Excerpt provided.
::::::::::

This is another thing the devs seemed to realize too late that would be changed if there were focused, productive harmony in their community. They made Jim's error of believing money was held by the people, not the leaders, and better capitalism would provide freedom.
Some developers may have made a mistake, while others are actually happy with the current situation...
Instead they produced a mess of cryptoanarchic millionaires which is still quite helpful.
well, I don't think they are too helpful. Even roger ver who has somewhat clear ideas is more ultimately more concerned about all his money than freedom .
Blockchains still show a single programmer can change the whole world, by stepping into the digital cultural spaces that people leave unaddressed, and automating them.
we'll see. Also automation isn't good per se.
My comment was somewhat obscure. What I meant is that 'satoshi' wasn't worried about mining being centralized...and wasn't worried about 'scaling' either. Here's the pertinent bit
https://satoshi.nakamotoinstitute.org/emails/cryptography/2/
"as the network grows beyond a certain point, it would be left more and more to specialists with server farms of specialized hardware"
...you know, like amazon-NSA.
Nice pairing of names. This is just because Satoshi was making the Jim fallacy I mentioned above.
Question is, was that a honest mistake, or part of the 'design'?
It takes a very long time for bitcoins to merge with amazon-nsa. They don't like them: the dollar seems more predictable and familiar, and the dollar makes it much easier for them to keep secrets.
The fact that bitcoin's supply can't be manipulated makes it unappealing to govcorp. However, other bitcoin features aren't as governmnt unfriendly as that one. Bitcoin as a surveillance tool with unerasable records is something that govcorp likes.

::::::::::

Brief A.
From the bitcoin discussion above, write out the passage that begins at the words "It takes a very" and ends after the words "that govcorp likes.".
Brief B.
For each statement below, say whether it agrees with the bitcoin discussion above. Answer yes or no, and quote the deciding words.
(i) As the network grows, it would be left more and more to specialists with server farms of specialized hardware.
(ii) Bitcoin's supply can be manipulated, which makes it appealing to govcorp.
(iii) Automation is good in itself.
Brief C.
List every person mentioned by name in the bitcoin discussion above.

::::::::::

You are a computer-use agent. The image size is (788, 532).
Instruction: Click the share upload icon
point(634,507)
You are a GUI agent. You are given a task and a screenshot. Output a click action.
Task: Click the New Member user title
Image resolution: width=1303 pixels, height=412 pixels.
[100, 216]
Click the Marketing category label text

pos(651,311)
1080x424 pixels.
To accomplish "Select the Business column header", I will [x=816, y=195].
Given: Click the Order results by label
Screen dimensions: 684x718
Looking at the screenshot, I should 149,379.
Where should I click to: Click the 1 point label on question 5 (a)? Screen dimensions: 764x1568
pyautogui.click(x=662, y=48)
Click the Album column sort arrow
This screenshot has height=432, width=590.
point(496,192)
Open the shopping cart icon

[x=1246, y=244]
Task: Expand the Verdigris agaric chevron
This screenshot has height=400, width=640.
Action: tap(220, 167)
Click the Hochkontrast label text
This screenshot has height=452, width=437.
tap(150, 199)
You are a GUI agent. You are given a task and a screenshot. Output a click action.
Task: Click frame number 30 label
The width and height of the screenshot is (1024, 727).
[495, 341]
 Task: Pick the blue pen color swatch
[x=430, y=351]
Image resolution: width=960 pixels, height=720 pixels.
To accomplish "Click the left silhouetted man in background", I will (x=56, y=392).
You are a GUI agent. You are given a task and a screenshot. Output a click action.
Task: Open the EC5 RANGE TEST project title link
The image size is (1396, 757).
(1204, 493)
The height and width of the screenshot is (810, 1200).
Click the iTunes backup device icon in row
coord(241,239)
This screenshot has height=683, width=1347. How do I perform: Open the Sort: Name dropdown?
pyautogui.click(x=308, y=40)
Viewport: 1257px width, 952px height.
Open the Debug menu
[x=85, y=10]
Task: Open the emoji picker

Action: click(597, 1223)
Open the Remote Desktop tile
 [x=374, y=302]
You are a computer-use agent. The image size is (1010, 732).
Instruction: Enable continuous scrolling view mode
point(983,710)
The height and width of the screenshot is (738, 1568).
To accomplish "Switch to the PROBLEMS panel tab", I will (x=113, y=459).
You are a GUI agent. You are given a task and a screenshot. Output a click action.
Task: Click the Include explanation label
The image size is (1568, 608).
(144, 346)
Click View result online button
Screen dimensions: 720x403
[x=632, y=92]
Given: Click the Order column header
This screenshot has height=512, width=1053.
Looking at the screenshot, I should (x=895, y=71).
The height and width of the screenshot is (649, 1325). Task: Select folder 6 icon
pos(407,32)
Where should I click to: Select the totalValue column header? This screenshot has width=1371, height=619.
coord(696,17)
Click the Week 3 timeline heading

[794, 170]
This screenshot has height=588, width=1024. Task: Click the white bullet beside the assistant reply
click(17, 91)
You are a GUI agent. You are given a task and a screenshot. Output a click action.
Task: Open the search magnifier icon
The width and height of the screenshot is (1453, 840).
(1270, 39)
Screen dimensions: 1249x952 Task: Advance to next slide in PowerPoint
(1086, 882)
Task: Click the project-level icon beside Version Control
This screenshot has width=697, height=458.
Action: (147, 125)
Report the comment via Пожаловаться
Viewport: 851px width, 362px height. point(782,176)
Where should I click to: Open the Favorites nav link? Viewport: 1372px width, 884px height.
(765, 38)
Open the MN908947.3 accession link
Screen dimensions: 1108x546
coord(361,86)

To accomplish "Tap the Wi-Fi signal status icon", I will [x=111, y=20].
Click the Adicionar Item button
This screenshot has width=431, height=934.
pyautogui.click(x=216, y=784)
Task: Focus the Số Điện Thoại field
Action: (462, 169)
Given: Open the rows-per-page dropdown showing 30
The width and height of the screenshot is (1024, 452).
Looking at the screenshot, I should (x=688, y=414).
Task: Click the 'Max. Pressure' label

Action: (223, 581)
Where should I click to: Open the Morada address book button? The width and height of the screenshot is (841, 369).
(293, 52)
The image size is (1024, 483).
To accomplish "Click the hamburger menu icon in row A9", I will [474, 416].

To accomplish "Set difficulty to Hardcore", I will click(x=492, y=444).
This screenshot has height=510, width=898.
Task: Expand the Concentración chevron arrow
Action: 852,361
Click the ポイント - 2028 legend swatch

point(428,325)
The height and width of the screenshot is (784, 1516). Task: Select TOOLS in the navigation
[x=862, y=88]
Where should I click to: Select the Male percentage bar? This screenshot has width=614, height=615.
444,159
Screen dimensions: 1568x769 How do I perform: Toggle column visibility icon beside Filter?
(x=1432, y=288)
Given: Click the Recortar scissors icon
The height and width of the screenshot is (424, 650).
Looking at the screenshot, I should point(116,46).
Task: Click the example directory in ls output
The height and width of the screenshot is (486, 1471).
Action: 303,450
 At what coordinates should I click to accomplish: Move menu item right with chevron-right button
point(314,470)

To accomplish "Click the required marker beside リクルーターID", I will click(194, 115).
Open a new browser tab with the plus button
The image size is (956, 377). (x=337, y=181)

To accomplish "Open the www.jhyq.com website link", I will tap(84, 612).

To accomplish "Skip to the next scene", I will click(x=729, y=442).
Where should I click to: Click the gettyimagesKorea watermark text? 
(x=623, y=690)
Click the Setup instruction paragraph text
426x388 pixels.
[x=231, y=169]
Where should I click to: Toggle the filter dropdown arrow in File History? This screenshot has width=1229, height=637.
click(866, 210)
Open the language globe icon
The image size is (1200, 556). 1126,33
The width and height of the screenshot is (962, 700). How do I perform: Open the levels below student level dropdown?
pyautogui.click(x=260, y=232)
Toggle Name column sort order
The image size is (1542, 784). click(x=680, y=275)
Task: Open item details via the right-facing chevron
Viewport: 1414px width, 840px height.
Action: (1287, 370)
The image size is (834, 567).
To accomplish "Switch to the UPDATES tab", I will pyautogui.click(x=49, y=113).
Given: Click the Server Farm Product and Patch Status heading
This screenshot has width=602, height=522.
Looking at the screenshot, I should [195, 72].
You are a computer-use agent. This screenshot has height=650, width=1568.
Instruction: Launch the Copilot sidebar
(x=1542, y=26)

::::::::::

Answer box A.
It takes a very long time for bitcoins to merge with amazon-nsa. They don't like them: the dollar seems more predictable and familiar, and the dollar makes it much easier for them to keep secrets.
The fact that bitcoin's supply can't be manipulated makes it unappealing to govcorp. However, other bitcoin features aren't as governmnt unfriendly as that one. Bitcoin as a surveillance tool with unerasable records is something that govcorp likes.

Answer box B.
(i) Yes: "as the network grows beyond a certain point, it would be left more and more to specialists with server farms of specialized hardware"
(ii) No: "The fact that bitcoin's supply can't be manipulated makes it unappealing to govcorp."
(iii) No: "Also automation isn't good per se."

Answer box C.
Jim; roger ver; Satoshi